> [WHAT YOU WILL DO]
In the listing below, every line with the word "computer" needs to be copied.

> [DATA SUPPLIED]
━━━━━━
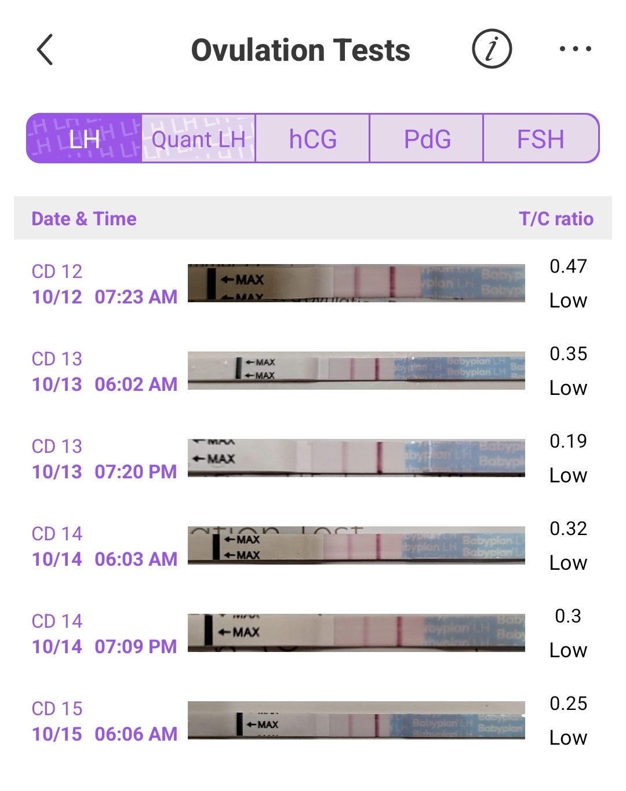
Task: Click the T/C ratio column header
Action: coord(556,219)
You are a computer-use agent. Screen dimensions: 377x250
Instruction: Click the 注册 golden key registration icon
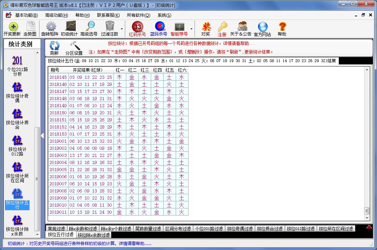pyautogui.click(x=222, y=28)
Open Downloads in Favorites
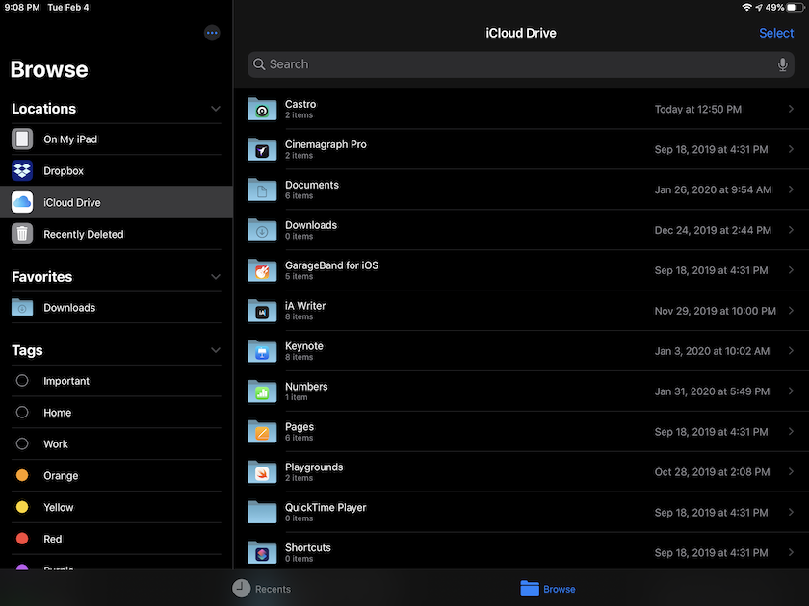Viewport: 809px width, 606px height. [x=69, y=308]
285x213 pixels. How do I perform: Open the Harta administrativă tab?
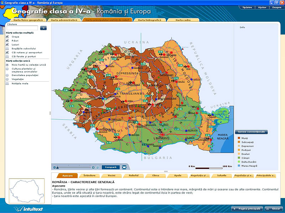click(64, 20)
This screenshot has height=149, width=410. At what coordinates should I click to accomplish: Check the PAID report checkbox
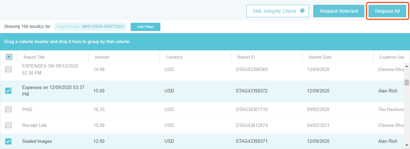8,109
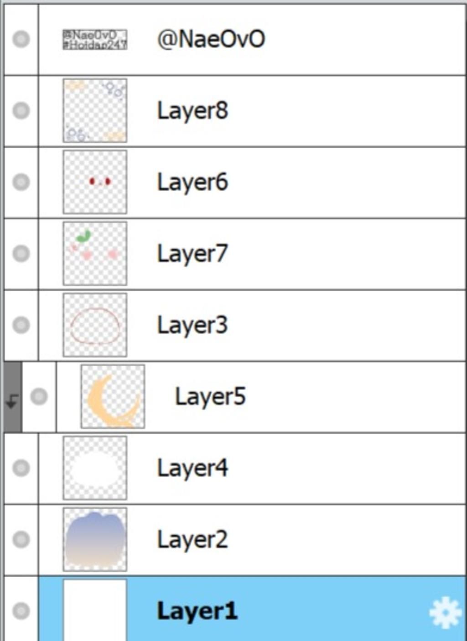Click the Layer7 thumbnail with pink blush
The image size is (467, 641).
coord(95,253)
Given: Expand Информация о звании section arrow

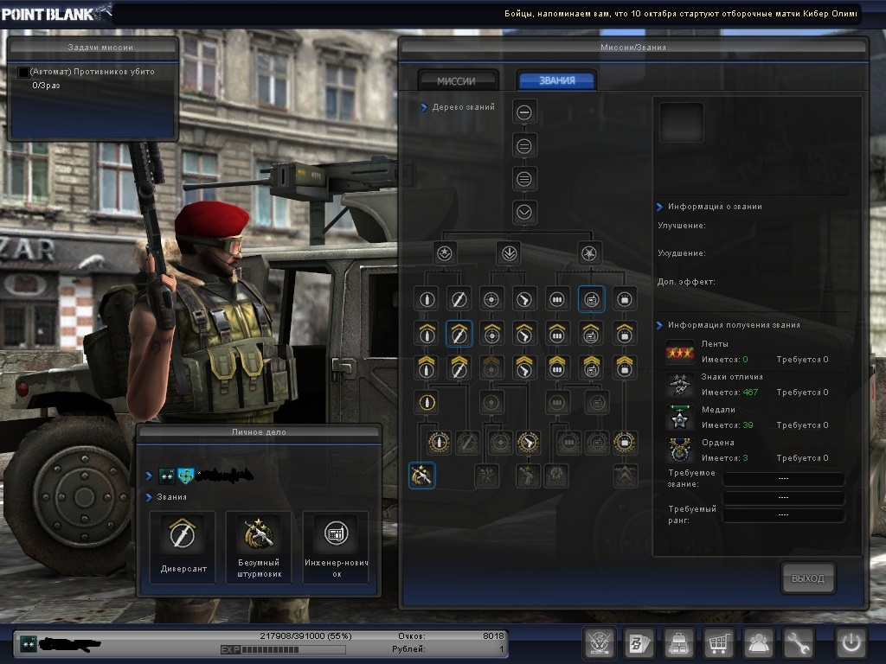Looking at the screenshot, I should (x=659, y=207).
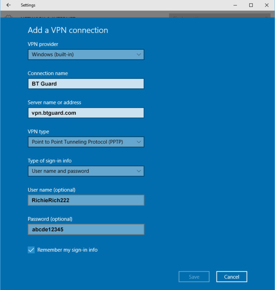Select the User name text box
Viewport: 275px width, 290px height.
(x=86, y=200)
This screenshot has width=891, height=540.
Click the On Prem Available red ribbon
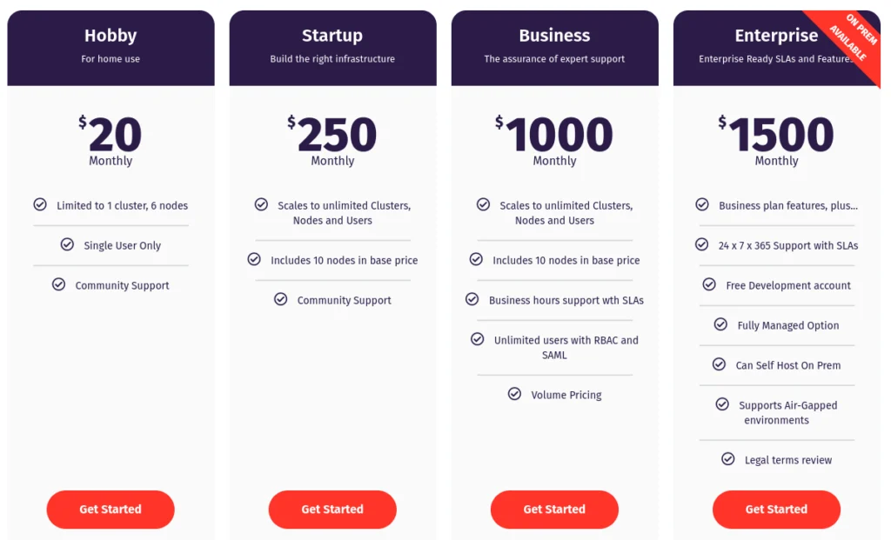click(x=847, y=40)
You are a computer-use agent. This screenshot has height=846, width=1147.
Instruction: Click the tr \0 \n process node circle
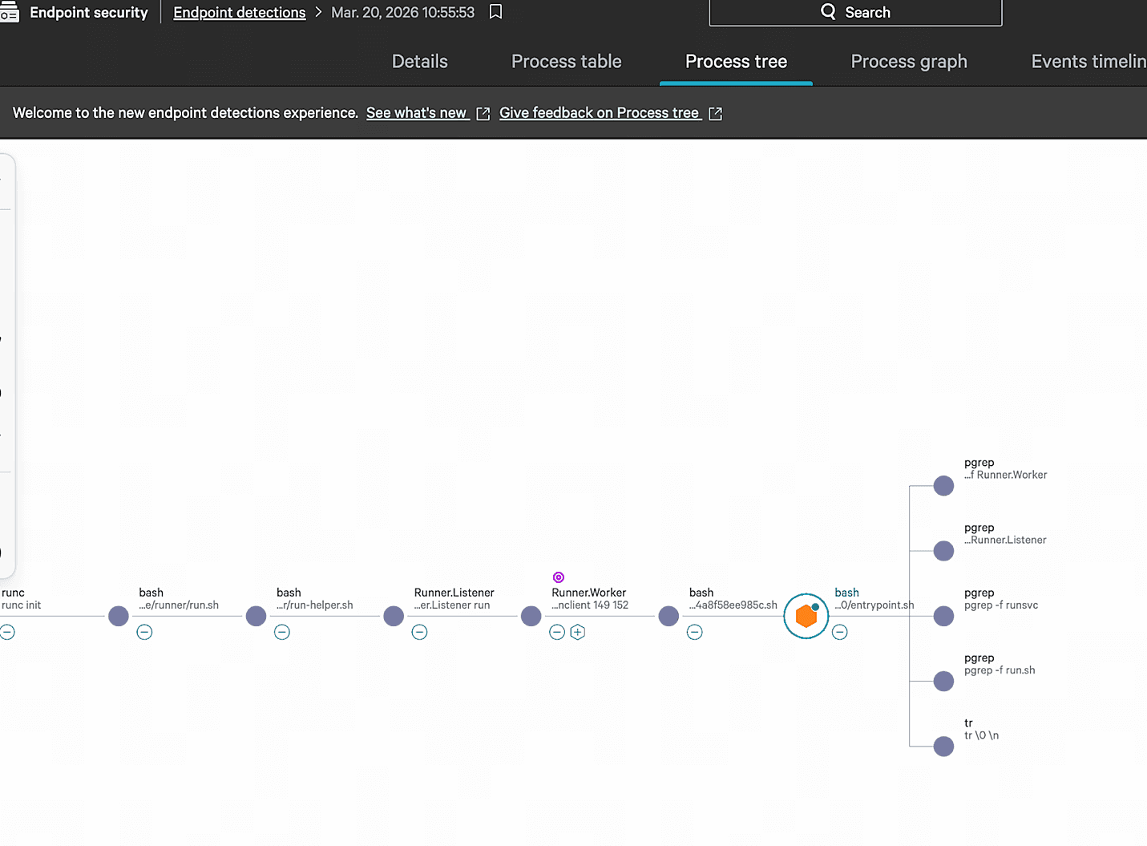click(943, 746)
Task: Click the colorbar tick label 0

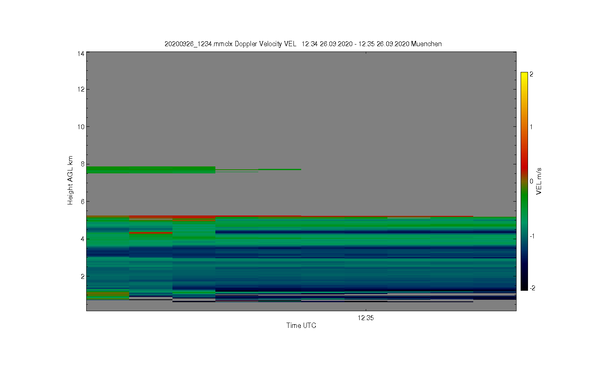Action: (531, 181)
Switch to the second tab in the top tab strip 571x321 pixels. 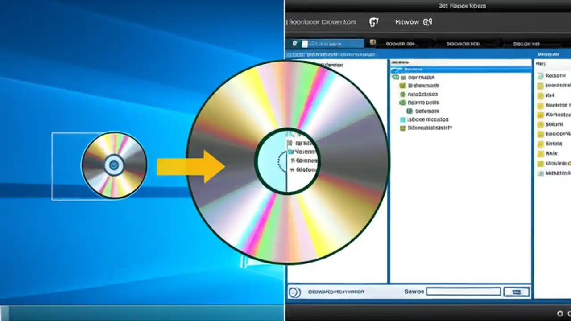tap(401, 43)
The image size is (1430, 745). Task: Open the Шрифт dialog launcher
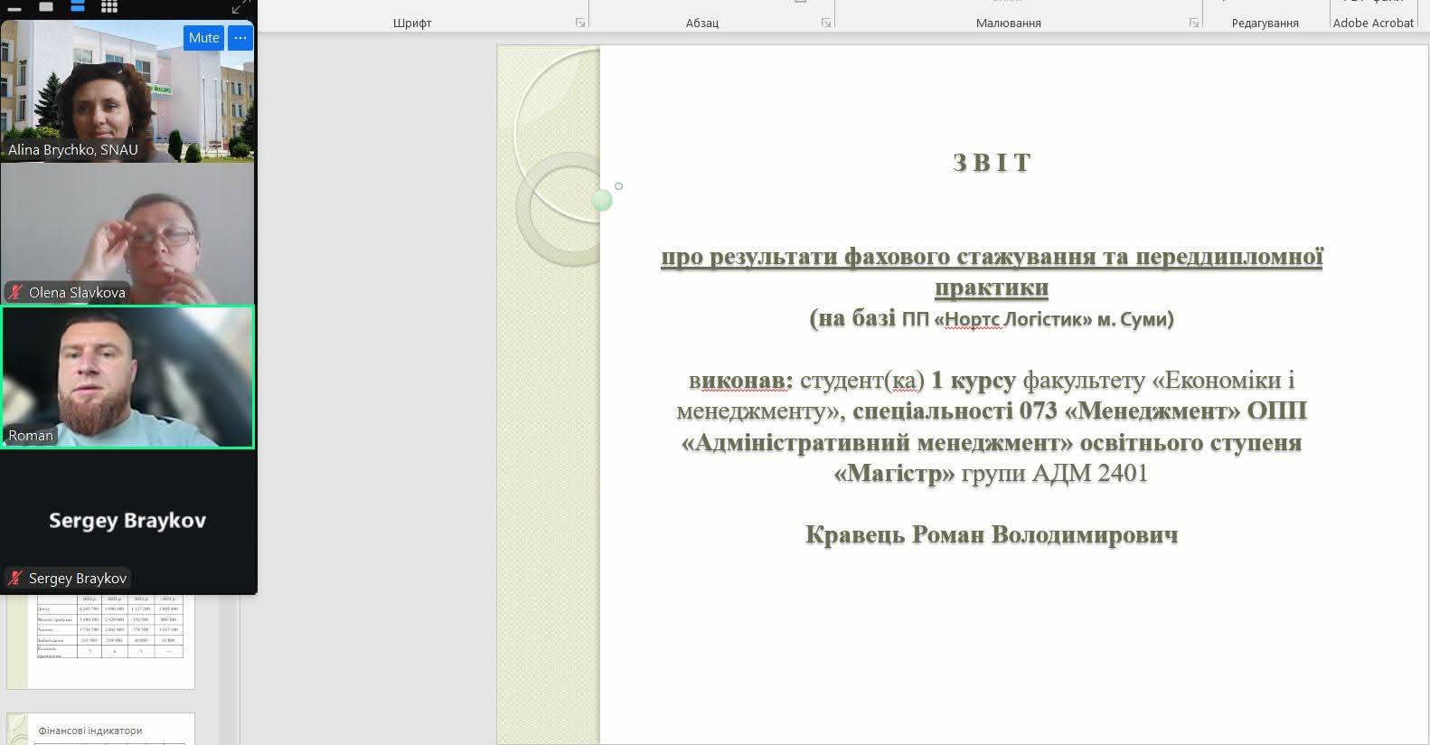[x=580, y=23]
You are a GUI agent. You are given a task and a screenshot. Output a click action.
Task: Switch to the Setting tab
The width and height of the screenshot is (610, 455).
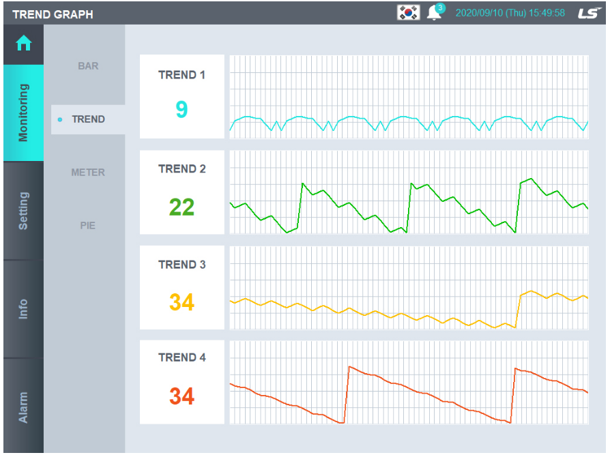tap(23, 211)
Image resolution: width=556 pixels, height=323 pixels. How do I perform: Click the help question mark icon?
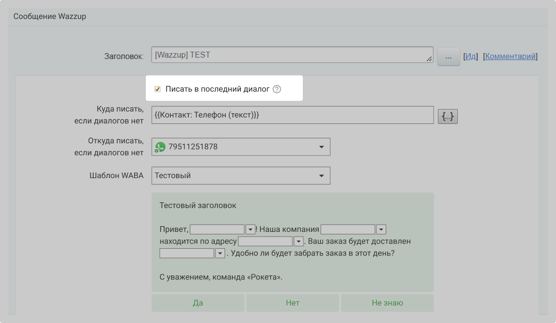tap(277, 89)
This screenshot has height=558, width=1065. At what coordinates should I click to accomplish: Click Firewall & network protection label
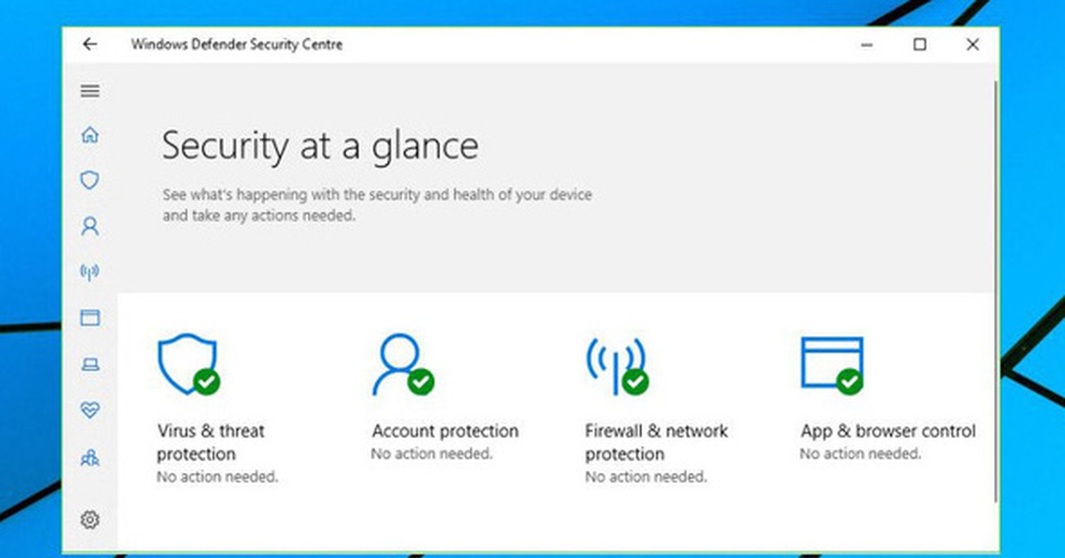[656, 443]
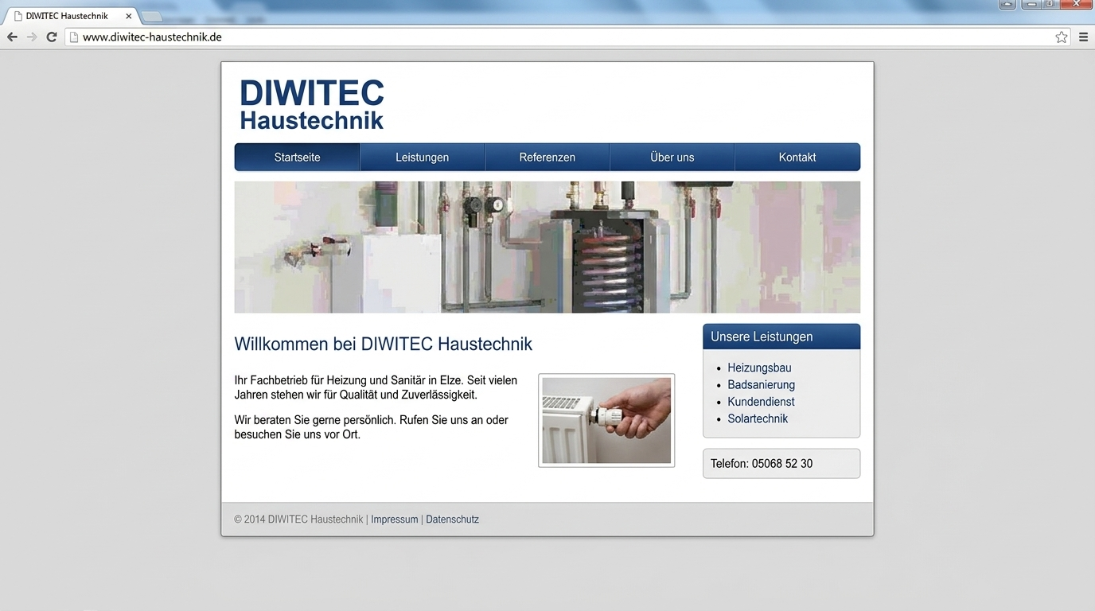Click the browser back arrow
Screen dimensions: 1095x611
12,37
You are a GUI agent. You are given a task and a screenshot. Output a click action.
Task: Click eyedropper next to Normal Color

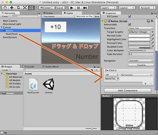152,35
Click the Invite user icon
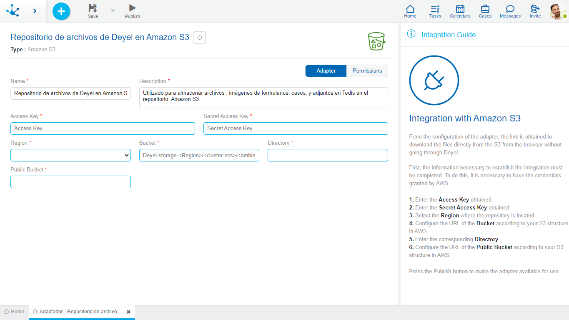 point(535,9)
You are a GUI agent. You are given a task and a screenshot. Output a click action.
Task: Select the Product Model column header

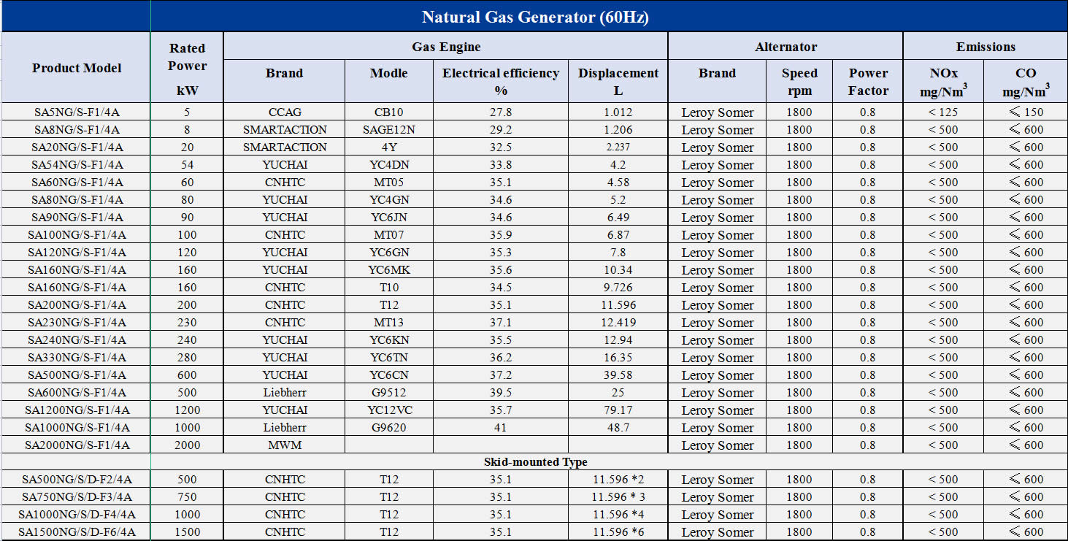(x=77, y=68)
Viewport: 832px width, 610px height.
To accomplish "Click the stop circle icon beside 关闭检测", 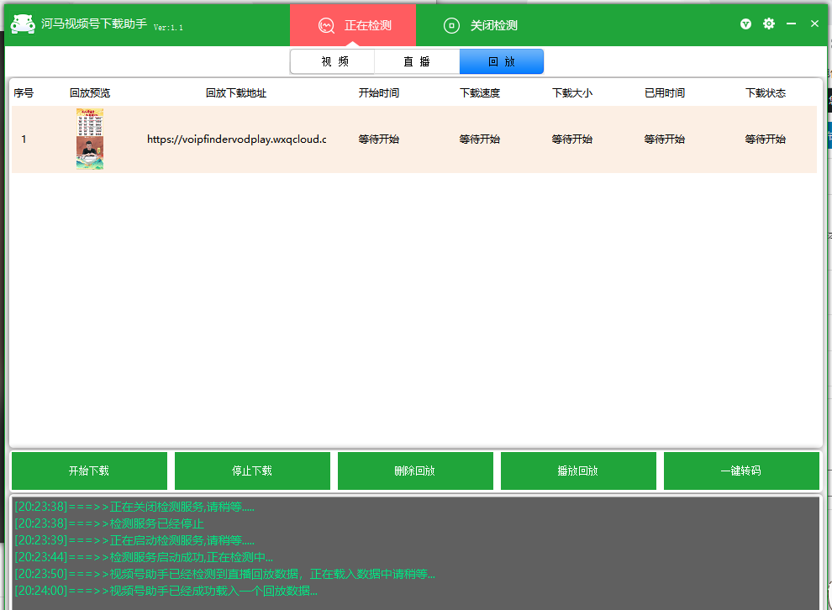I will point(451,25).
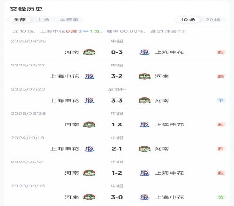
━━━━━━
> [RESPONSE FOR THIS EXERCISE]
You are a computer-use agent. Screen dimensions: 377x250
You are a computer-use agent. This screenshot has height=846, width=1147.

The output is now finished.